Press Release (ePRNews.com) - LOS ANGELES - Jul 25, 2017 - For the past five years cinematographer Andrea Gonzalez Mereles has been using her unparalleled skill behind the lens to create captivating visual stories for a plethora of films and television series.
Originally from Mexico City, Mereles has made a name for herself both at home, as well as in the U.S., due to her powerful work as the cinematographer behind films such as Roberto Escamilla’s (The One Who Couldn’t Love, Passion and Power) 2016 drama Changes, Bo-You Niou’s (Manners of Dying) drama The 12th Stare starring Christine Kellogg-Darrin (Shameless)and many more.
Mereles recently wrapped production on Camilo Collazos’ riveting 2017 drama Flesh & Blood starring multi-award winning actor Jorge A. Jimenez (Hermoso Silencio, Machete Kills), L.J. Batinas (Hawaii Five-O, Black Jesus) and Mariana Novak (Rose Colored, The Moleskin Diary).

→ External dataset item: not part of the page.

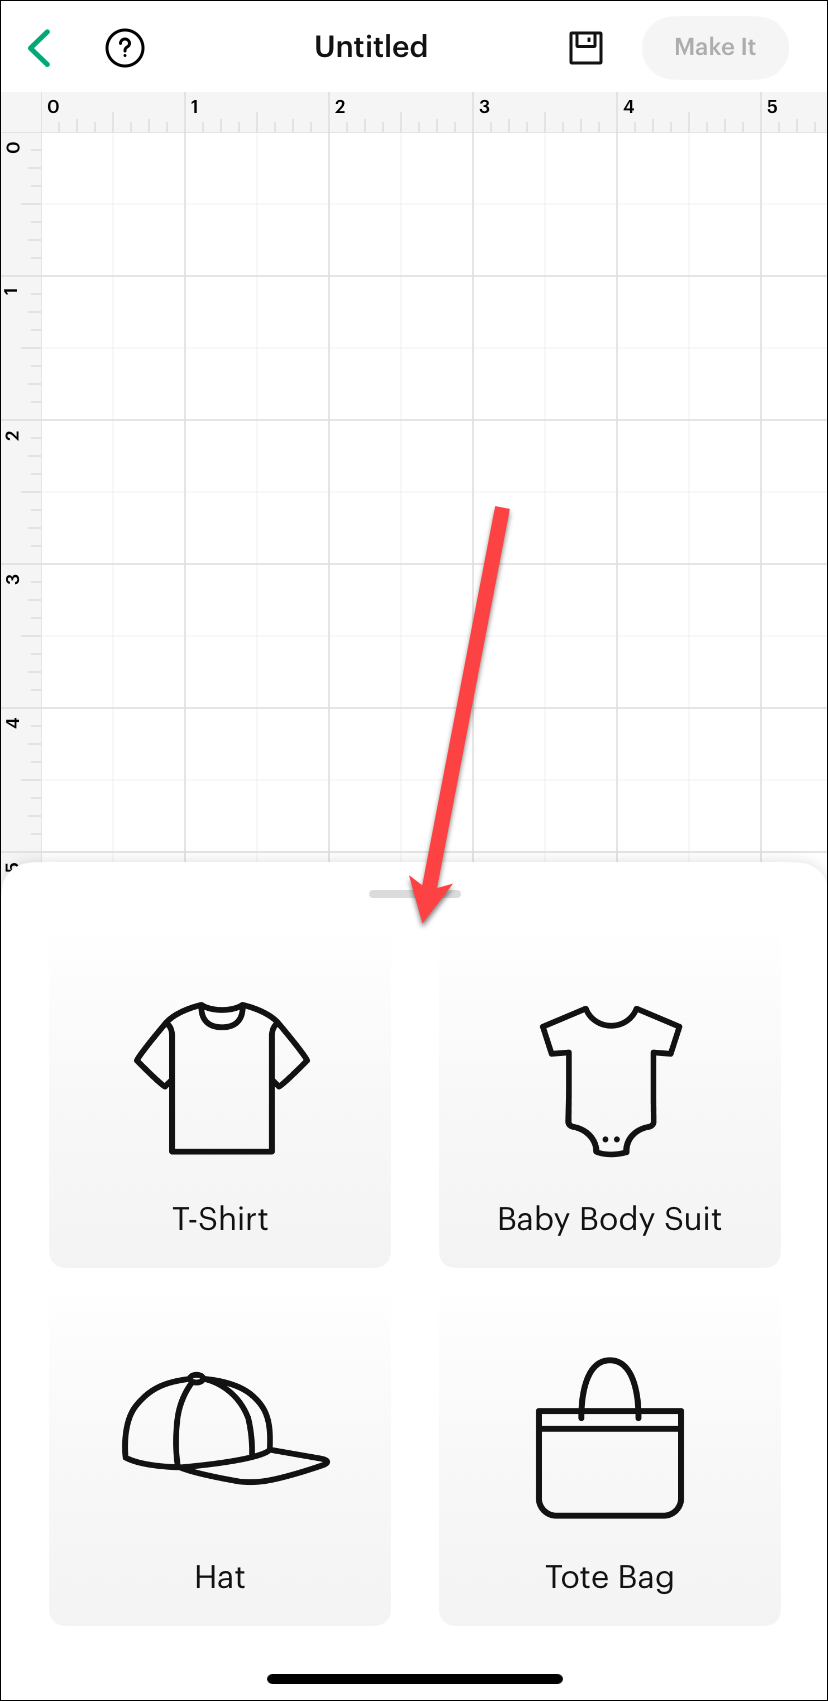Tap the Baby Body Suit label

Flesh & Blood revolves largely around the life of Rodrigo, played by Jimenez, an inmate who makes a deal to testify against a dangerous prisoner named Luis in exchange for early release via deportation.
While the deal includes an offer of witness protection for Rodrigo’s estranged daughter Laura, as she would most likely be targeted after Luis and his men on the outside find out what her father’s done, she’s far from a willing participant. Her reluctance puts Rodrigo in a tricky situation where he must try to convince a daughter he barely knows to give up her normal life in order to save them both before Luis finds out the extent of Rodrigo’s betrayal.
As the cinematographer of the film, Mereles’ brilliant use of lighting, camera placement and methodical lens choices were tantamount to drawing audiences into the film and driving home the emotional aspects of Rodrigo’s story.
“We decided that we wanted the film to feel very personal and close to Rodrigo. This was his story and we were determined to capture this in the numerous visual aspects,” explains Mereles.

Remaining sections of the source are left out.